■ WHAT IS REQUIRED:
What is needed is an exact copy of the lines in the listing below, from the one with "You are a computer-use" up to and including the one with "Instruction: Click the", with no other lines.

■ AVAILABLE RECORDS:
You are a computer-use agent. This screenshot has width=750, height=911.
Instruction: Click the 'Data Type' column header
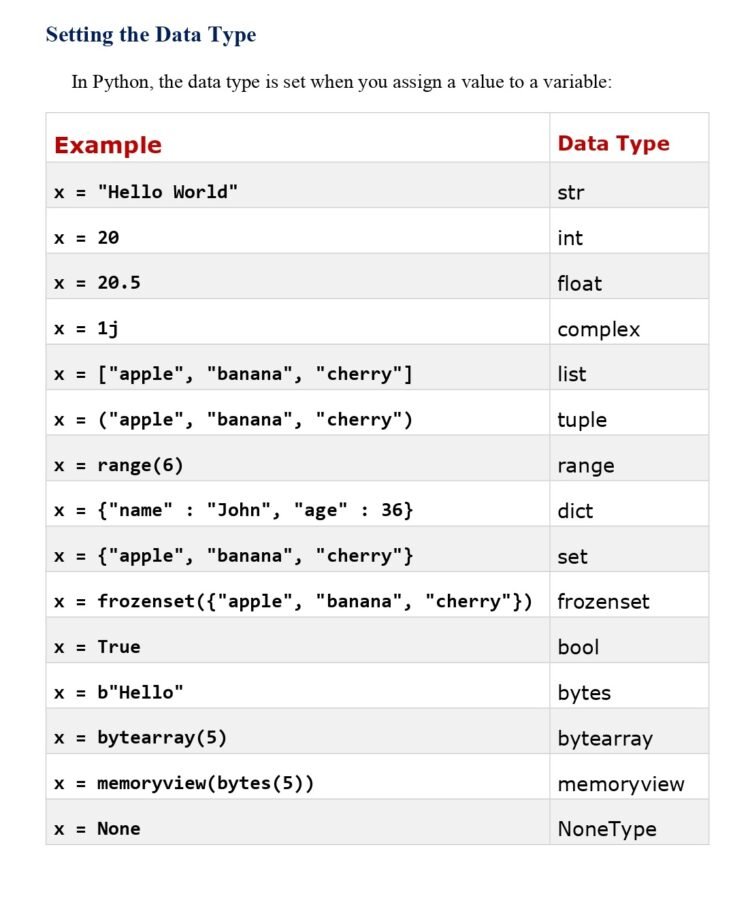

==

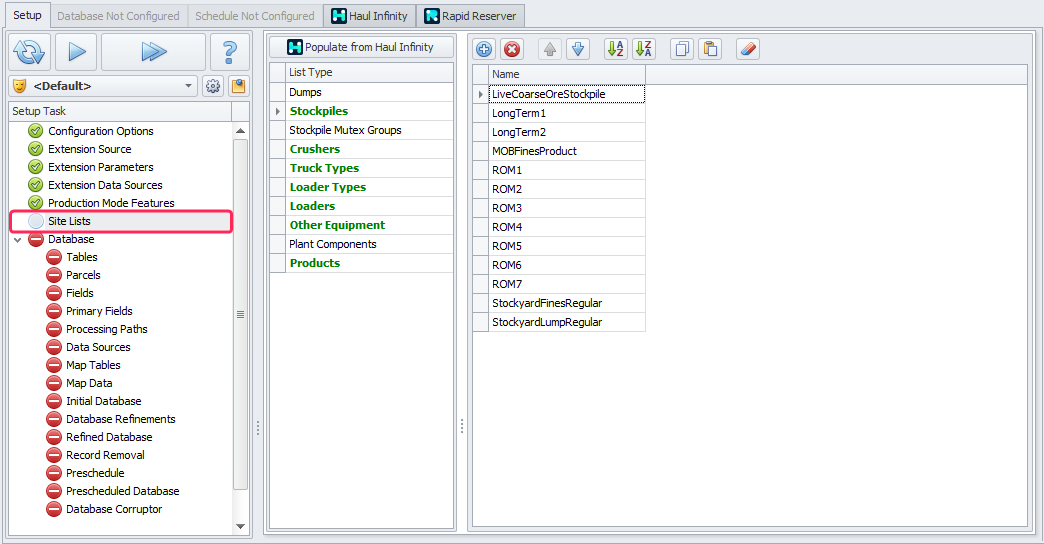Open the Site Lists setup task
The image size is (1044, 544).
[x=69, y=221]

==

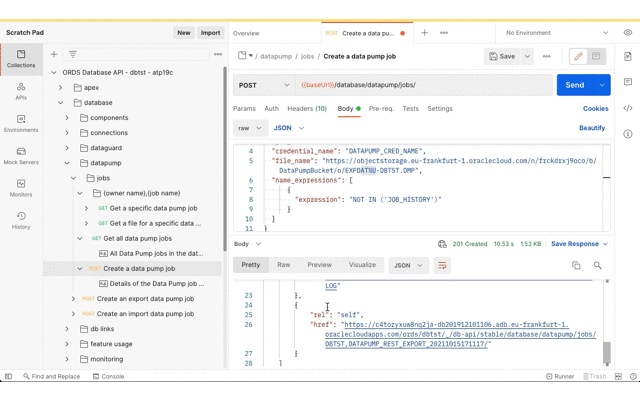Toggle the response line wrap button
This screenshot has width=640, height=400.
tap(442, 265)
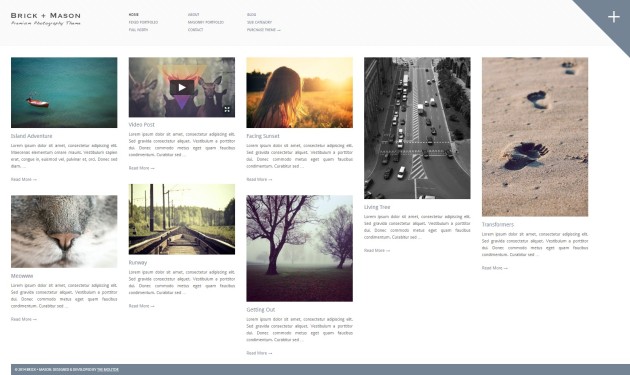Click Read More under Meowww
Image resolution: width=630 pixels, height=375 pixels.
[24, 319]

■ WRITTEN SOLUTION:
You are a computer-use agent. This screenshot has width=750, height=911.
Instruction: Click the 'Data Type' column header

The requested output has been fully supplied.